** begin GIVEN ENTRIES **

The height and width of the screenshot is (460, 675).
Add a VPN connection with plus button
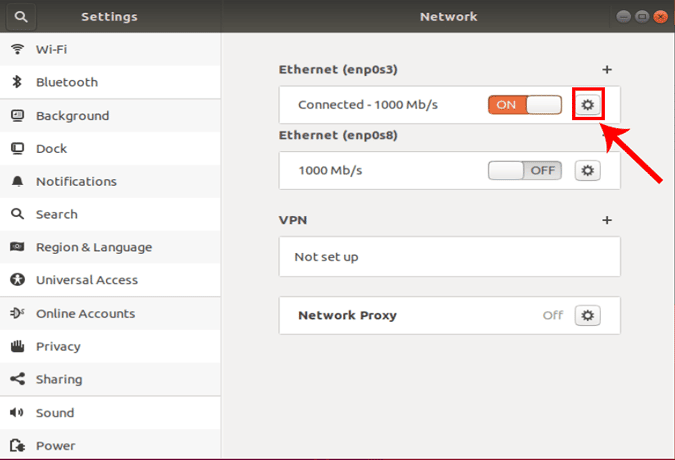click(607, 220)
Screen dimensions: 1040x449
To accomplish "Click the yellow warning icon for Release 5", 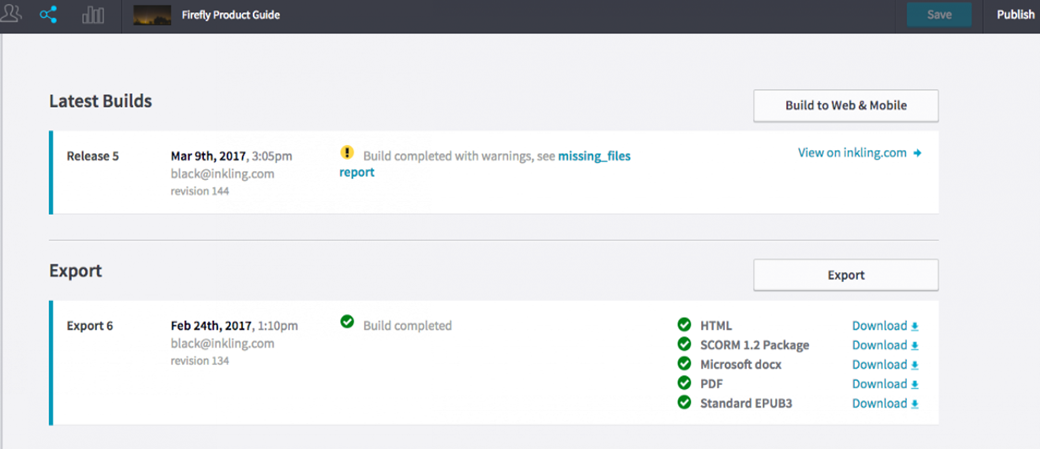I will click(347, 153).
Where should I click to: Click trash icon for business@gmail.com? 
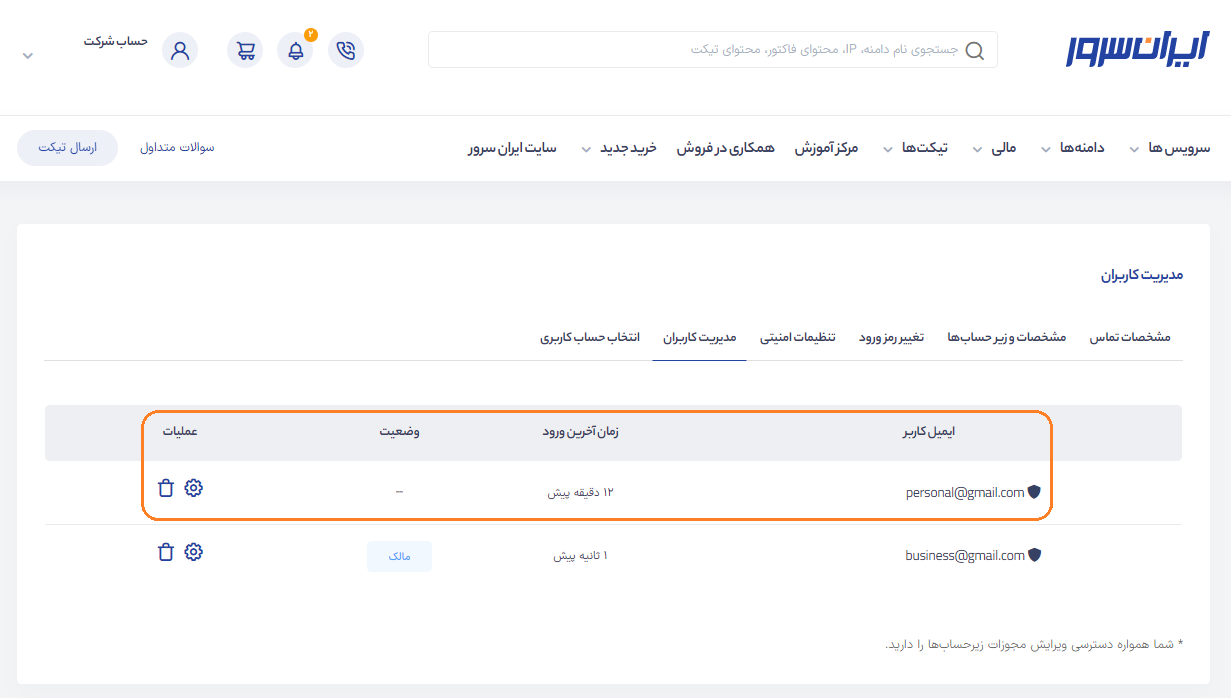click(x=166, y=552)
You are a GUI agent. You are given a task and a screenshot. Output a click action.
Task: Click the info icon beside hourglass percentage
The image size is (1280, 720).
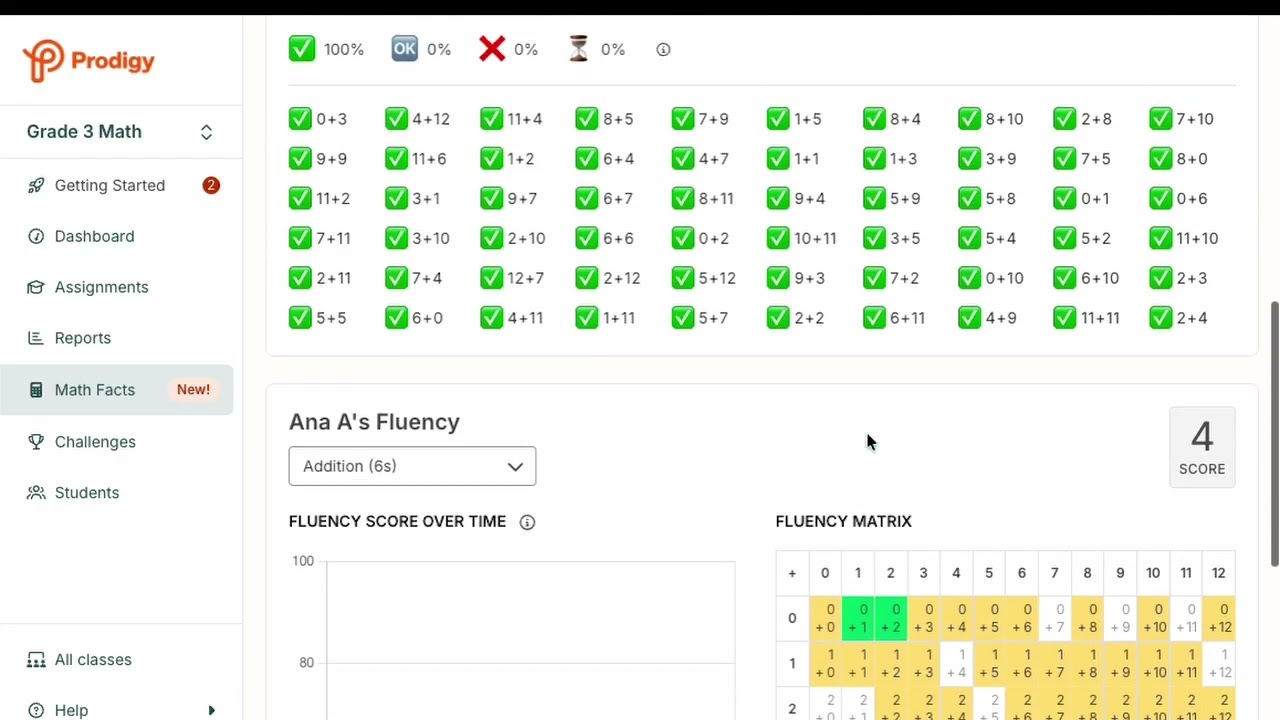pos(663,50)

** end GIVEN ENTRIES **

Quote word for word the lines of the material from the line containing "Where should I" through the end of the material, both included. Leave the pictures out of your answer.

- FULL RESPONSE -
Where should I click to: Click trash icon for business@gmail.com? 
click(x=166, y=552)
You are a GUI agent. You are given a task and a screenshot. Output a click action.
Task: Click the info icon beside hourglass percentage
The image size is (1280, 720).
pos(663,50)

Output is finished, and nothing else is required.